A nice simple question for a Friday afternoon.
I often get this question asked that follows along the lines of: "Given the drop in the stock market (still 30% below its peak in 2007), the drop in home values (down 30% from its peak in 2006), the drop in the availability of private loans, how are students and their families managing to pay for college?
- What about college discounting? Earlier this week, Inside Higher Ed had an article about one school bucking the discounting tide. The article cited this amazing statistic that "Between the early 1990s and 2007, average tuition discounts for
first-time freshmen grew from 27 percent to 39 percent, according to
the National Association of College and University Business Officers." I knew college discounts were common but 40% was higher than I would have imagined. The article goes on to note that "many college presidents say they offered even larger discounts this
year -- convinced that it was necessary to double down at a time when
affordability was such a concern for families. With college endowments imploding this is not a long-term solution.
What are the folks in the trenches seeing? How did families manage this fall?

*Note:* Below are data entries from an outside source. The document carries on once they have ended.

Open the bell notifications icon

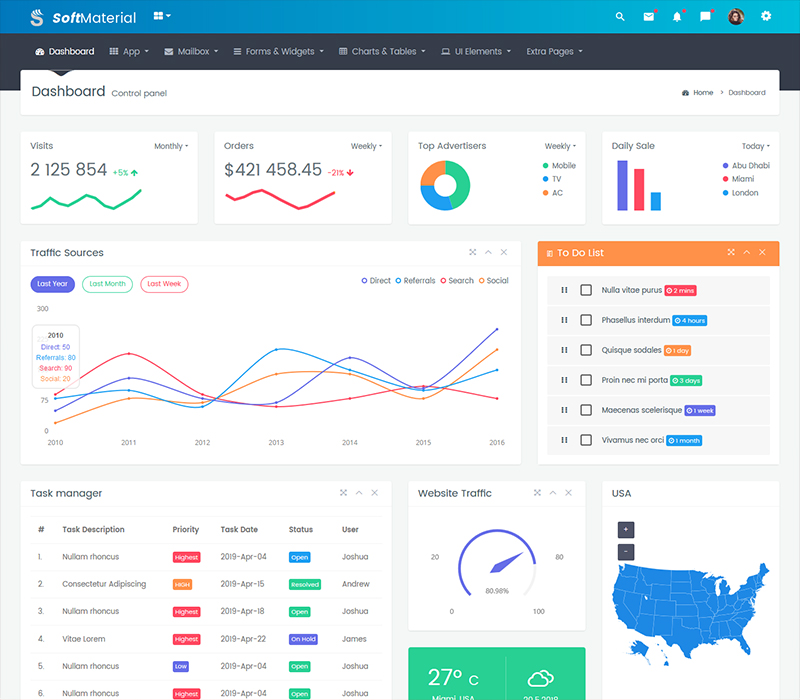(x=677, y=17)
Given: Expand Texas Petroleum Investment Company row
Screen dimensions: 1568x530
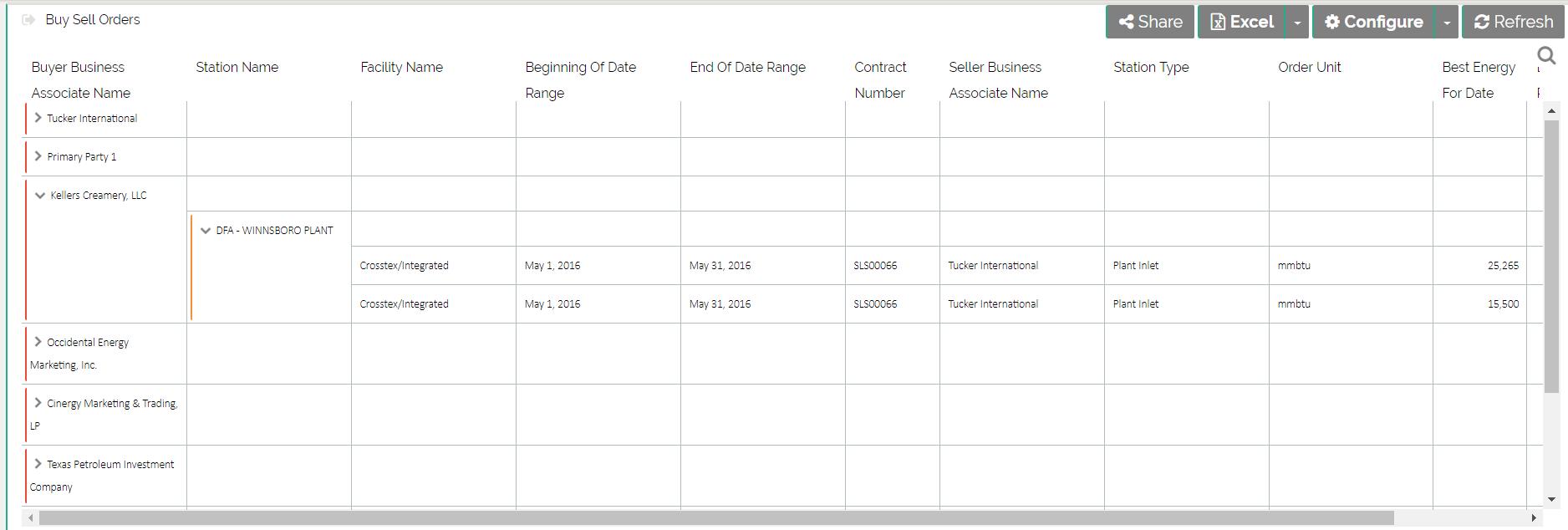Looking at the screenshot, I should [38, 464].
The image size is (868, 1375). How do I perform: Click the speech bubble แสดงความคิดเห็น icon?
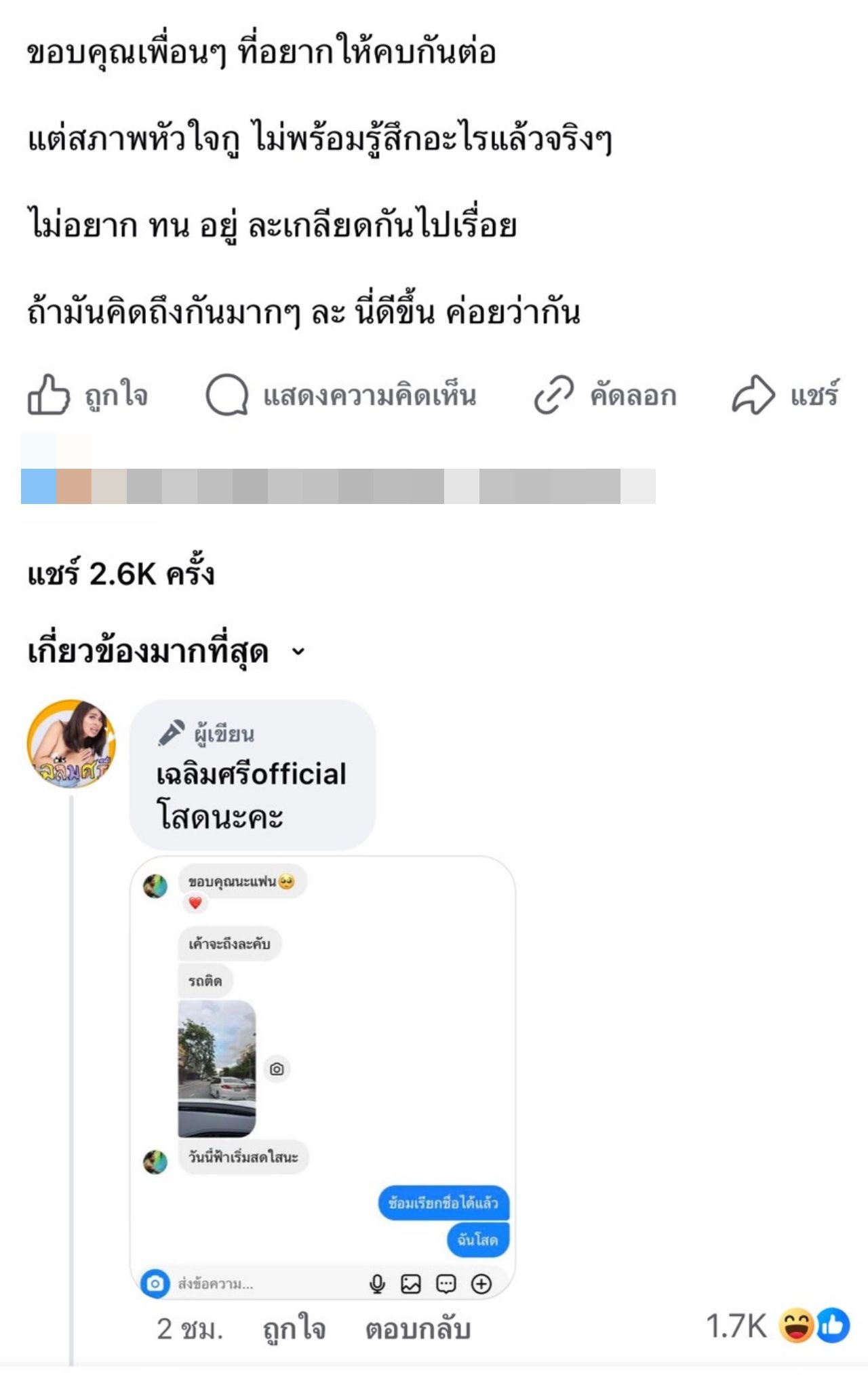226,394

Update: Here were comments from one reader:
"Most of us baby boomers were only in the stock market for
retirement funds, so that was never part of the plan to pay for college.

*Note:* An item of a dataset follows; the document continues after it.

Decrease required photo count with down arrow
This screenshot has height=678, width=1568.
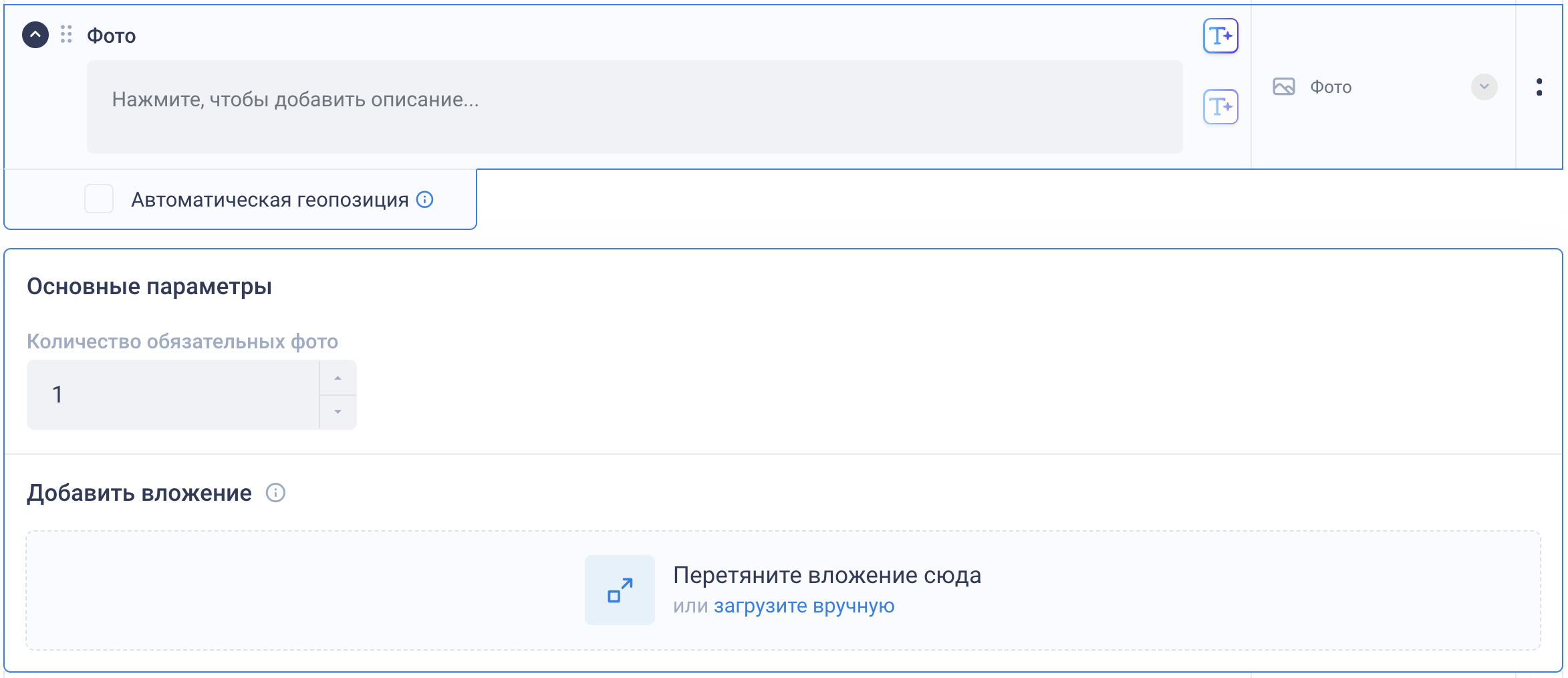[x=338, y=412]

The drop in home values did affect us, but we took a 15 year
mortgage when our son was 3, and the house is now paid off. So we have enough
equity (even with the drop in value) to help pay the tuition bill if we need to
borrow, and money that was our mortgage payment is now going to the college to
pay our family contribution.
We never planned on a private loan - it would be home equity or
PLUS if we needed it. The son took the full sub Stafford and a Perkins loan,
so he is doing a good share of the borrowing.

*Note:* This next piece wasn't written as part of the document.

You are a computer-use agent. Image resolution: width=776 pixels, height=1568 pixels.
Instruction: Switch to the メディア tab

The biggest hit we took was on the son’s 529 account. Even invested
conservatively, it dropped 35% of its value. The change in the student aid
rules, to count it as a family rather than a student asset, played a big role
in our ability to get enough financial aid to cover what we could not afford.
Hooray for colleges that can commit to meeting full need, and to
those using the federal methodology to determine that need – which today is a
more realistic view than including homes and other children’s assets like the
other need analyses currently in play! The transparency of the methodology
allowed us to determine if our financing plan was realistic at a private
college, but public colleges were an option as well.
The bottom line – planning – even with a multiplicity of
financial setbacks (loss of job, single worker for many years, and loss of
employer provided tuition support), it appears that we will make it possible
for the son to be at the best college for him."